Search code examples
pythondockerdockerfilepython-packaging

How to speed up clone of a Git Repo into Docker Container?


I have some code from an external Python repository that I use in a Dockerfile.

RUN git clone ssh://[email protected]/sample_repo.git /sample_repo

How can I get all of this code to be (A) accessible in the Docker container; (B) way faster than git clone; (C) pick up recent code changes in the repository?

Before I go down the path of creating a private Python package repository, I want to be sure I implement a solution that plays well with Docker and factors in all of the above.


Solution

  • If you want recent code changes to be fetched into an existing container, there isn't really a way around running git clone in the container, so that you can later git pull.

    If you don't need the entire history, then perhaps git clone --depth 1 would speed up the initial clone.
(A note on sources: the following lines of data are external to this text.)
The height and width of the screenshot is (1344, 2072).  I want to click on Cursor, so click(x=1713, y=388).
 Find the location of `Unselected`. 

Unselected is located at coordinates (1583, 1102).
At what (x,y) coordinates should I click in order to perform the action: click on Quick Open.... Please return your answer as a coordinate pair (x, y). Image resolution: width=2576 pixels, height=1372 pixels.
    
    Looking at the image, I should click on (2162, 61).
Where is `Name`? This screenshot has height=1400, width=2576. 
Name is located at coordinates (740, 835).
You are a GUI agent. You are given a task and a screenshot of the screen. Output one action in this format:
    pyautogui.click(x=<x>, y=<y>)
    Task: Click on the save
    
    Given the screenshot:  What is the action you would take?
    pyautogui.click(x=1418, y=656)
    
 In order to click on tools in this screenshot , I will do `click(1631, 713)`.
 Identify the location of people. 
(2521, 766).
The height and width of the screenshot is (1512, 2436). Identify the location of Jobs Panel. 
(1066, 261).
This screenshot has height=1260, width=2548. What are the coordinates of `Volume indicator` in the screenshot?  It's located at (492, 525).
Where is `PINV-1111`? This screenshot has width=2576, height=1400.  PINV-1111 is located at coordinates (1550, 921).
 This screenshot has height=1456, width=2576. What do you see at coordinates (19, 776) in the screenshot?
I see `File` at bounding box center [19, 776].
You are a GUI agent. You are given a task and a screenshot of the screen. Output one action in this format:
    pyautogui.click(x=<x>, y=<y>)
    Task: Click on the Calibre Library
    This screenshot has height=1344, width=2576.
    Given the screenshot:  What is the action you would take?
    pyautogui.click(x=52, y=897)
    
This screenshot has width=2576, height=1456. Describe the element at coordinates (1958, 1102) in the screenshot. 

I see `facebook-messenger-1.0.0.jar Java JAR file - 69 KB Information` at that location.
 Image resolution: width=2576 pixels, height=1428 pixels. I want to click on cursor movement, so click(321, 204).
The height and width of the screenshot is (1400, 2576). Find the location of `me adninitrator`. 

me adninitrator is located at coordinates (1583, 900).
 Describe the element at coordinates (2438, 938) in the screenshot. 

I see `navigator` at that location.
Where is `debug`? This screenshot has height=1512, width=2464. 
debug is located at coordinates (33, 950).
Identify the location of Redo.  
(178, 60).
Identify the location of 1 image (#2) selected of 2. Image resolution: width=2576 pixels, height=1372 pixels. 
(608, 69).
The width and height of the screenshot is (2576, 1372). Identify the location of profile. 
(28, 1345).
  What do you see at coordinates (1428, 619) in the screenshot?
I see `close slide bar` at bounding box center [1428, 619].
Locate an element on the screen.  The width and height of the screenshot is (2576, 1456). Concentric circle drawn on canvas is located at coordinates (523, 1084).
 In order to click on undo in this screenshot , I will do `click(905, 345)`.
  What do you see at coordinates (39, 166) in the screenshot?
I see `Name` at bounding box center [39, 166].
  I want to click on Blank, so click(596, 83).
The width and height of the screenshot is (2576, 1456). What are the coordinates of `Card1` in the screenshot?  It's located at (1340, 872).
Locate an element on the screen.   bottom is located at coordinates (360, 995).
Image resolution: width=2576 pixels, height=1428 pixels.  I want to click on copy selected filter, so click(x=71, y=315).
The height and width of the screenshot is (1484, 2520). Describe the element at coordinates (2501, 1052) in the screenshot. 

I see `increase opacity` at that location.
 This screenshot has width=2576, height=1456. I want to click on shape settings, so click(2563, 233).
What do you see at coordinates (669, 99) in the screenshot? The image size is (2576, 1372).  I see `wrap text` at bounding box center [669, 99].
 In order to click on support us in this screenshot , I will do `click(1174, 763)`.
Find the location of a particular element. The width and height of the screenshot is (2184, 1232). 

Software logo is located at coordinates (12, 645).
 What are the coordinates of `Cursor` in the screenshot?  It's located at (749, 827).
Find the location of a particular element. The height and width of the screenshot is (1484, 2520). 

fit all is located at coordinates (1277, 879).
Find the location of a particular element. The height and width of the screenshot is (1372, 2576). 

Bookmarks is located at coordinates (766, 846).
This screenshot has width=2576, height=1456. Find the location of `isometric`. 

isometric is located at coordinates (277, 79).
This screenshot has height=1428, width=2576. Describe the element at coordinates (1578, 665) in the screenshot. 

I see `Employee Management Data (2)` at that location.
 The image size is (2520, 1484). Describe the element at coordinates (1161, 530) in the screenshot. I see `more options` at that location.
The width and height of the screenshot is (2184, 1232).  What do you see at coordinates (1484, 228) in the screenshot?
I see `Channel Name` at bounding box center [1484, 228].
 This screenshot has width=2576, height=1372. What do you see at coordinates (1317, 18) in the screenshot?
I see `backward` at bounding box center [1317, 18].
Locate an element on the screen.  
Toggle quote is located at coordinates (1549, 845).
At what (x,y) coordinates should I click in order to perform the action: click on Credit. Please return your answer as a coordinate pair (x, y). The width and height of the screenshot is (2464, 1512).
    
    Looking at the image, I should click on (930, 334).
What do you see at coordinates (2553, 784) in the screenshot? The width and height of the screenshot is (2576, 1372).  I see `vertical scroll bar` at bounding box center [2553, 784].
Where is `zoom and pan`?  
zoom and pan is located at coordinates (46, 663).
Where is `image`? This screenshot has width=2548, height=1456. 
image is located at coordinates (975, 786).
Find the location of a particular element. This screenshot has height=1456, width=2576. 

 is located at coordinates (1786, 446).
    RUN git clone --depth 1 ssh://[email protected]/sample_repo.git /sample_repo
    

    By providing an argument of --depth 1 to the clone command, the process will copy only the latest revision of everything in the repository. This can be a lifesaver for Git servers that might otherwise be overwhelmed by CI/CD (Continuous Integration / Continuous Delivery) automation.

    If you don't want git at all in the container, and are comfortable rebuilding the image to get code changes, then a helper script that does a git archive to the host machine, and then an ADD statement in the Dockerfile would work too.